Work to complete:
The entries follow. Please return all of them exactly.

Available data:
--- --- ---
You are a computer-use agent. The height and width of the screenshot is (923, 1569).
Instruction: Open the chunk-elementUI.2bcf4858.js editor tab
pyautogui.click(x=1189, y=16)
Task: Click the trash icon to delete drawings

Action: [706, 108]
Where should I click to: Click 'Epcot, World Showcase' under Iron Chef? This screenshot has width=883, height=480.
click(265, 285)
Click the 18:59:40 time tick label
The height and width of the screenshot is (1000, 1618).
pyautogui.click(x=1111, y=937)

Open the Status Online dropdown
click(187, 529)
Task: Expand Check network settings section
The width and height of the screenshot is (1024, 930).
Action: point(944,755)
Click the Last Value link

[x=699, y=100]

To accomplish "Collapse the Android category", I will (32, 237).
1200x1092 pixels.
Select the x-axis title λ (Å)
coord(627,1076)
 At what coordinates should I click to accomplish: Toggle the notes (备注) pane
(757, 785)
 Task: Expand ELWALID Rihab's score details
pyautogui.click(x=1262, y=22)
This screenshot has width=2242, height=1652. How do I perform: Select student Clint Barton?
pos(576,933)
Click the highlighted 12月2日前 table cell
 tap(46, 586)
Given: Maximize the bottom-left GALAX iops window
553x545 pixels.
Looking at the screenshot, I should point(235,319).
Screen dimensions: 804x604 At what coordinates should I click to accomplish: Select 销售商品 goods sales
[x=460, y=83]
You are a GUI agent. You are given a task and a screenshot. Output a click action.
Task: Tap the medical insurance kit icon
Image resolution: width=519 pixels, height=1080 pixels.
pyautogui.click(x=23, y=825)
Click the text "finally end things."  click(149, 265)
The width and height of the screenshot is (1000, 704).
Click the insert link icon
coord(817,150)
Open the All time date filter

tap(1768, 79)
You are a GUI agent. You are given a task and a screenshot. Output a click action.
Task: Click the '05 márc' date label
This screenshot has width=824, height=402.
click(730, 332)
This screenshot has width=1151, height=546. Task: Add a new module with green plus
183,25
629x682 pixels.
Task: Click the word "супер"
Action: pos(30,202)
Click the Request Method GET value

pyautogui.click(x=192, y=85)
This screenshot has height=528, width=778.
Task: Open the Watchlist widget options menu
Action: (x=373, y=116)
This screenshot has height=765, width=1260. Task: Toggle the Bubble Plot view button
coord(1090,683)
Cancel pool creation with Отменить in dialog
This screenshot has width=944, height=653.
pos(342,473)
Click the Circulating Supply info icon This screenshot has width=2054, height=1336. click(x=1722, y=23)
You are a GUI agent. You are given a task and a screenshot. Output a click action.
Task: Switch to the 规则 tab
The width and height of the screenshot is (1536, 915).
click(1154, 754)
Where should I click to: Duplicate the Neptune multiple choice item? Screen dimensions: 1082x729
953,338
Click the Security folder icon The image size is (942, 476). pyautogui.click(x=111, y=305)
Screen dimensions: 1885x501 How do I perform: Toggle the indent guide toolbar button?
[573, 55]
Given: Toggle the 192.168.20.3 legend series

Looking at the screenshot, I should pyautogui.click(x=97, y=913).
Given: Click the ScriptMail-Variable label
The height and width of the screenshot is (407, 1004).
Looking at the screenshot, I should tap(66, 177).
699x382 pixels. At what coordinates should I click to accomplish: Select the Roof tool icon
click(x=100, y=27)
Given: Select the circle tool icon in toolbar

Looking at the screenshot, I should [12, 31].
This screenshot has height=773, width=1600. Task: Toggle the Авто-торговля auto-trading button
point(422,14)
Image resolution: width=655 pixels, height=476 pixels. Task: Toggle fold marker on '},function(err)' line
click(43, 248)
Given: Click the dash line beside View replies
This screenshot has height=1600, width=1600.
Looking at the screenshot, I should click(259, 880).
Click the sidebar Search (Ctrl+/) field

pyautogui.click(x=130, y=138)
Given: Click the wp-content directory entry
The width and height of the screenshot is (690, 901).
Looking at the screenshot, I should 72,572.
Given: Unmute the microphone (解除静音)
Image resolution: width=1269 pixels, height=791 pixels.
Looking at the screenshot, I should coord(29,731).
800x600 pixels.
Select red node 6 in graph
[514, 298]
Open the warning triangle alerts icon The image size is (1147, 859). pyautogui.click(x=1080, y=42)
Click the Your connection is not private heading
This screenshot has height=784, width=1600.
--- --- ---
Output for this exercise:
You are a computer-use agent. The height and width of the screenshot is (923, 1569).
Instruction: Open the chunk-elementUI.2bcf4858.js editor tab
pyautogui.click(x=1189, y=16)
Task: Click the trash icon to delete drawings

Action: [706, 108]
Where should I click to: Click 'Epcot, World Showcase' under Iron Chef? This screenshot has width=883, height=480.
click(265, 285)
Click the 18:59:40 time tick label
The height and width of the screenshot is (1000, 1618).
pyautogui.click(x=1111, y=937)

Open the Status Online dropdown
click(187, 529)
Task: Expand Check network settings section
The width and height of the screenshot is (1024, 930).
Action: point(944,755)
Click the Last Value link

[x=699, y=100]

To accomplish "Collapse the Android category", I will (32, 237).
1200x1092 pixels.
Select the x-axis title λ (Å)
coord(627,1076)
 At what coordinates should I click to accomplish: Toggle the notes (备注) pane
(757, 785)
 Task: Expand ELWALID Rihab's score details
pyautogui.click(x=1262, y=22)
This screenshot has width=2242, height=1652. How do I perform: Select student Clint Barton?
pos(576,933)
Click the highlighted 12月2日前 table cell
 tap(46, 586)
Given: Maximize the bottom-left GALAX iops window
553x545 pixels.
Looking at the screenshot, I should point(235,319).
Screen dimensions: 804x604 At what coordinates should I click to accomplish: Select 销售商品 goods sales
[x=460, y=83]
You are a GUI agent. You are given a task and a screenshot. Output a click action.
Task: Tap the medical insurance kit icon
Image resolution: width=519 pixels, height=1080 pixels.
pyautogui.click(x=23, y=825)
Click the text "finally end things."  click(149, 265)
The width and height of the screenshot is (1000, 704).
Click the insert link icon
coord(817,150)
Open the All time date filter

tap(1768, 79)
You are a GUI agent. You are given a task and a screenshot. Output a click action.
Task: Click the '05 márc' date label
This screenshot has width=824, height=402.
click(730, 332)
This screenshot has width=1151, height=546. Task: Add a new module with green plus
183,25
629x682 pixels.
Task: Click the word "супер"
Action: pos(30,202)
Click the Request Method GET value

pyautogui.click(x=192, y=85)
This screenshot has height=528, width=778.
Task: Open the Watchlist widget options menu
Action: (x=373, y=116)
This screenshot has height=765, width=1260. Task: Toggle the Bubble Plot view button
coord(1090,683)
Cancel pool creation with Отменить in dialog
This screenshot has width=944, height=653.
pos(342,473)
Click the Circulating Supply info icon This screenshot has width=2054, height=1336. click(x=1722, y=23)
You are a GUI agent. You are given a task and a screenshot. Output a click action.
Task: Switch to the 规则 tab
The width and height of the screenshot is (1536, 915).
click(1154, 754)
Where should I click to: Duplicate the Neptune multiple choice item? Screen dimensions: 1082x729
953,338
Click the Security folder icon The image size is (942, 476). pyautogui.click(x=111, y=305)
Screen dimensions: 1885x501 How do I perform: Toggle the indent guide toolbar button?
[573, 55]
Given: Toggle the 192.168.20.3 legend series

Looking at the screenshot, I should pyautogui.click(x=97, y=913).
Given: Click the ScriptMail-Variable label
The height and width of the screenshot is (407, 1004).
Looking at the screenshot, I should tap(66, 177).
699x382 pixels. At what coordinates should I click to accomplish: Select the Roof tool icon
click(x=100, y=27)
Given: Select the circle tool icon in toolbar

Looking at the screenshot, I should [12, 31].
This screenshot has height=773, width=1600. Task: Toggle the Авто-торговля auto-trading button
point(422,14)
Image resolution: width=655 pixels, height=476 pixels. Task: Toggle fold marker on '},function(err)' line
click(43, 248)
Given: Click the dash line beside View replies
This screenshot has height=1600, width=1600.
Looking at the screenshot, I should click(259, 880).
Click the sidebar Search (Ctrl+/) field

pyautogui.click(x=130, y=138)
Given: Click the wp-content directory entry
The width and height of the screenshot is (690, 901).
Looking at the screenshot, I should 72,572.
Given: Unmute the microphone (解除静音)
Image resolution: width=1269 pixels, height=791 pixels.
Looking at the screenshot, I should coord(29,731).
800x600 pixels.
Select red node 6 in graph
[514, 298]
Open the warning triangle alerts icon The image size is (1147, 859). pyautogui.click(x=1080, y=42)
Click the Your connection is not private heading
This screenshot has height=784, width=1600.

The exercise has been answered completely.